For hundreds of years, these frogs have been used by Amazonian tribes for their supposedly powerful healing properties. The person first burns a small area of skin and then applies the frog toxins, called kambo or sapo, to the burned spot so they’re quickly absorbed into the bloodstream.
At first, the person feels a few moments of serenity, but within seconds, that feeling turns to suffering and can force the person to vomit.
The effect shortly fades away, and practitioners say it’s worth it, claiming the process can cure depression, drug dependency, heart problems, high blood pressure and gastrointestinal issues.
Lenny Kosh works as a mortgage broker and went to a kambo practitioner in the Los Angeles hills on a recommendation from his holistic health practitioner.
“Kambo is helping me resolve emotions to understand them. It’s almost like a guide to a resolution,” Kosh said. “I believe that everyone should go through this experience at least once in their life.”

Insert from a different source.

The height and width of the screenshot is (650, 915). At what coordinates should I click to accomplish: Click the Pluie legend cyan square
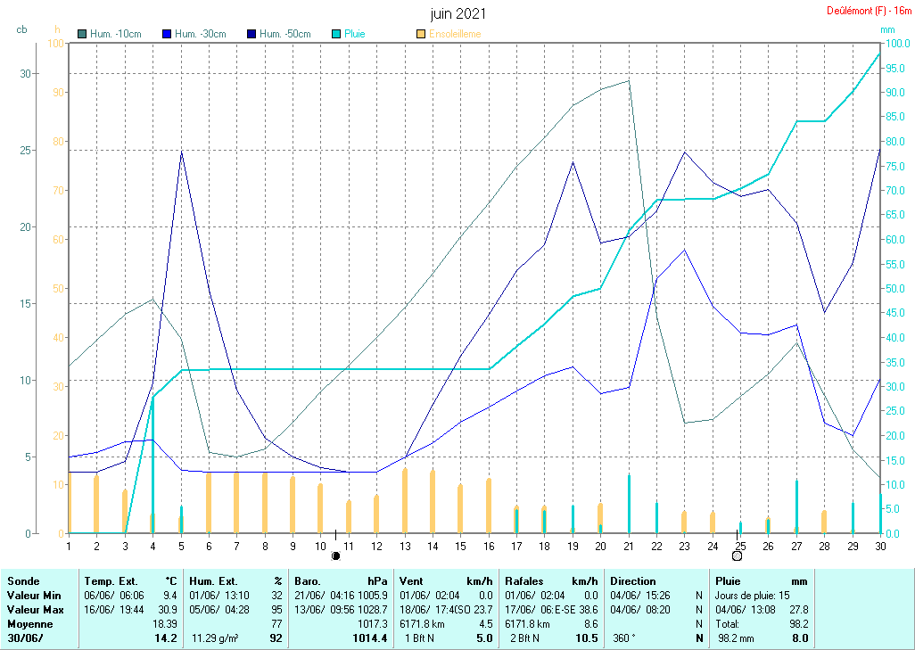tap(336, 34)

“It did kind of scare me,” said Johndell Hill, who was trying kambo for the first time. “But I kind of trusted … my intuition.”
Currently, there is no research indicating kambo benefits human health, and it is not officially classified as a medicine. There is no regulation of this treatment by the Food and Drug Administration or other authorities, though kambo is legal in the U.S., and people who use it swear by it.
“Like any medicine, if you … do it with no knowledge, [there] is obviously more danger,” said Simon Scott, the founder of Kambo Cleanse, a retreat organization based in Arizona. “It requires a certain amount of preparation … So I would say it’s not wise to do kambo if you have not done it before, you know, alone.”
Watch the “Nightline” team’s harrowing journey deep into the Amazon rain forest to see the fabled frog up close and capture the kambo experience HERE.
Amazon explorer Peter Gorman, who claims credit for bringing sapo to the U.S., owns a camp in the rain forest where visitors who want to try kambo can stay.
“[Kambo] somehow just seemed to explode on the scene,” he said. “It’s the emerging stages of a small but legitimate phenomenon.”
As treatments from the Amazon like kambo become more popular, Gorman said, people can’t ignore the impact it could have on the local ecosystem.
“I don’t think any indigenous group in the Amazon is large enough to be able to handle busloads of tourists coming in,” he said. “I think that would destroy their entire way of life.”
In order to extract the toxins from the frog, a guide places strings around its four feet and spreads out the limbs between four sticks. The toxins the frog releases as a defense mechanism are then scraped off its back with another stick. The frog is then released back into the wild.
Once the toxins have dried on the stick, the skin is burned, and the toxins are reconstituted with saliva or water and applied to the burned skin. It takes about 15 seconds to feel the effects.
Peter Arnold traveled all the way from Switzerland for kambo. He said he has tried it four times already because he wanted the “unique” experience.
“You throw up, you feel very sick, you feel like you’re going to die,” he said, laughing. “And finally it’s going away, and after that, you have a kind of a feeling of being relieved.”
But afterward, participants say they feel cleansed.
“It was a unique experience,” Arnold said. “I believe it really works like the detoxification of your body.”